Am 11. Juli wurden in München die Urteile im NSU-Prozess verkündet. Am 16. Februar wurde in Düsseldorf das Urteil gegen Latife Cenan-Adigüzel in Düsseldorf verkündet. Was haben beide Urteile gemeinsam?

Korrespondenz aus Hamburg
NSU und Latife Cenan-Adigüzel – zwei Urteile in Deutschland
Latife Cenan-Adigüzel

Enver Simsek, Abdurrahim Özüdogru, Süleyman Tasköprü, Habil Kilic, Mehmet Turgut, Ismail Yasar, Theodoros Boulgarides, Mehmet Kubasik, Halit Yozgat und Michèle Kiesewetter hatten Familien, Geschwister, Kinder. Alle zehn Menschen wurden im Auftrag des „Nationalsozialistischen Untergrund – NSU“ aus faschistischer Gesinnung durch Kopfschüsse ermordet.

 
Bis heute bleiben Fragen offen, nach den Hintermännern des NSU-Netzwerkes, der Rolle des sogenannten Verfassungsschutzes, der Akten geschreddert, Beweismaterial vernichtet und V-Männern in die Naziszene eingeschleust hat.

Auf freien Fuß gesetzt

Alle V-Männer und Verantwortlichen wurden vor Strafverfolgung geschützt - die Hinterbliebenen, Familien über Jahre wie Kriminelle bzw. Tatverdächtige behandelt. 

 

Verurteilt wurde die NSU-Terroristin Beate Zschäpe zu lebenslänglich, ohne Sicherheitsverwahrung. Der NPD-Funktionär Rolf Wohlleben zu zehn Jahren Haft und gestern auf freien Fuß gesetzt. Zum dritten Angeklagten André Eminger sagte Richter Götzl: „Er ist schuldig der Unterstützung einer terroristischen Vereinigung. Im Übrigen wird er freigesprochen."

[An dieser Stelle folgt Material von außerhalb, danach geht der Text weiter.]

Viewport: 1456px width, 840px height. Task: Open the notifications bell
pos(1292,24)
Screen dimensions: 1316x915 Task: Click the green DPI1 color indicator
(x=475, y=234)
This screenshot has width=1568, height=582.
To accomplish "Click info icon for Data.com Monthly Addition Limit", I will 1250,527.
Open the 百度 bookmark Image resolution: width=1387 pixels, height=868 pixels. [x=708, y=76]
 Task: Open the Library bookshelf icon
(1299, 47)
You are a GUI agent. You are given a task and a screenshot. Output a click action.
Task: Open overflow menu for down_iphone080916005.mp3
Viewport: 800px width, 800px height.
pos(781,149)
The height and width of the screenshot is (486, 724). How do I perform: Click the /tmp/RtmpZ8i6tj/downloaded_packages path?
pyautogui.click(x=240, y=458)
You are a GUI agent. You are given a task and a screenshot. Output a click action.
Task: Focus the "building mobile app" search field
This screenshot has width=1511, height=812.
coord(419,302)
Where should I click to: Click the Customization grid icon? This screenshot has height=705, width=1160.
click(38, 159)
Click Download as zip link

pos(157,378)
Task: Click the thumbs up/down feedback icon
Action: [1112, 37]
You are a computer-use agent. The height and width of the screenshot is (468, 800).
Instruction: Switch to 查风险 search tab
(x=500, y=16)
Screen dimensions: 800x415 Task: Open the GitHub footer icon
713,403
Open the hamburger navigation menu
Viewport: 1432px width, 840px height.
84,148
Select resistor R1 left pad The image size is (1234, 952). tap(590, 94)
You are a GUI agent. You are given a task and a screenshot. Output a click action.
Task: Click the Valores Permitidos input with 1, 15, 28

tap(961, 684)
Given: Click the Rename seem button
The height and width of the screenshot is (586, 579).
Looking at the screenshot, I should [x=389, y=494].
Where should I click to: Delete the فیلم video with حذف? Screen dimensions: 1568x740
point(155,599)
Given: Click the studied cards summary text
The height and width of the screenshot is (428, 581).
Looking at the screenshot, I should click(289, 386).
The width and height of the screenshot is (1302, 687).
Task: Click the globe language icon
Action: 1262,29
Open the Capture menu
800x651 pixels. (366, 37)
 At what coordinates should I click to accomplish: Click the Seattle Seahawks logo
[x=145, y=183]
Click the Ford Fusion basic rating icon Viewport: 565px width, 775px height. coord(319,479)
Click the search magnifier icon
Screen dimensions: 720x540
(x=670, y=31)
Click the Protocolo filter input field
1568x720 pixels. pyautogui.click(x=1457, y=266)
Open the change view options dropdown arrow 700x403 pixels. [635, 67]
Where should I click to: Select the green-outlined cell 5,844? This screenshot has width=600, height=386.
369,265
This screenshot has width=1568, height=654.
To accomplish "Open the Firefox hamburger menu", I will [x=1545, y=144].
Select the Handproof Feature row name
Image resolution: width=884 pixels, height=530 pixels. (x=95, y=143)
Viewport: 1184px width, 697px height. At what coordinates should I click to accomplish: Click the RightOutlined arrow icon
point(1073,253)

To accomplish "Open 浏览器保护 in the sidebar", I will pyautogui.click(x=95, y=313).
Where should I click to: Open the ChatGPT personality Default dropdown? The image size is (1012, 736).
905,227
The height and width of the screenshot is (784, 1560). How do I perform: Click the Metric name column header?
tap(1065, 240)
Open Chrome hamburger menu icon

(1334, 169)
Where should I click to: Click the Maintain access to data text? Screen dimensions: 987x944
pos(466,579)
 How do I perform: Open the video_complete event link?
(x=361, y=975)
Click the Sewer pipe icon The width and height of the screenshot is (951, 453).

Latife Cenan-Adigüzel ist in Deutschland lebende Kurdin, Mutter, Ehefrau, Schwester, Schwägerin und Tante. Von Beruf Altenpflegerin, aus Überzeugung Antifaschistin. Sie war Vorsitzende der Anatolischen Förderation, beteiligte sich an den Solidaritätsdemos zu den Gezi-Protesten, für die Aufklärung in den NSU-Prozessen und nahm Anteil am Leid der türkischen Solinger Familie, die 1993 durch einen feigen, nationalistischen Brandanschlag fünf Menschen verlor.

Ihr Verbrechen" ist ...

... eine angebliche Mitgliedschaft in einer „terroristischen Vereinigung“. Verurteilt wurde Latife Cenan-Adigüzel nach dem Terrorismus-Paragrafen 129 a/b. Sie musste am 21. Juni eine Haftstrafe von drei Jahren und drei Monaten antreten. Die im Urteil konstruierte Mitgliedschaft in einer "terroristischen Vereinigung" konnte trotz Bespitzelung bis zu ihrer Inhaftierung nicht nachgewiesen werden.

 

Im Gegensatz zu dem bekennenden Neofaschisten André Eminger wurde Latife nicht einmal eine Haftaufschiebung zur Versorgung ihres kranken Ehemannes genehmigt.

 
Wehret den Anfängen! Freiheit für Latife Cenan-Adigüzel!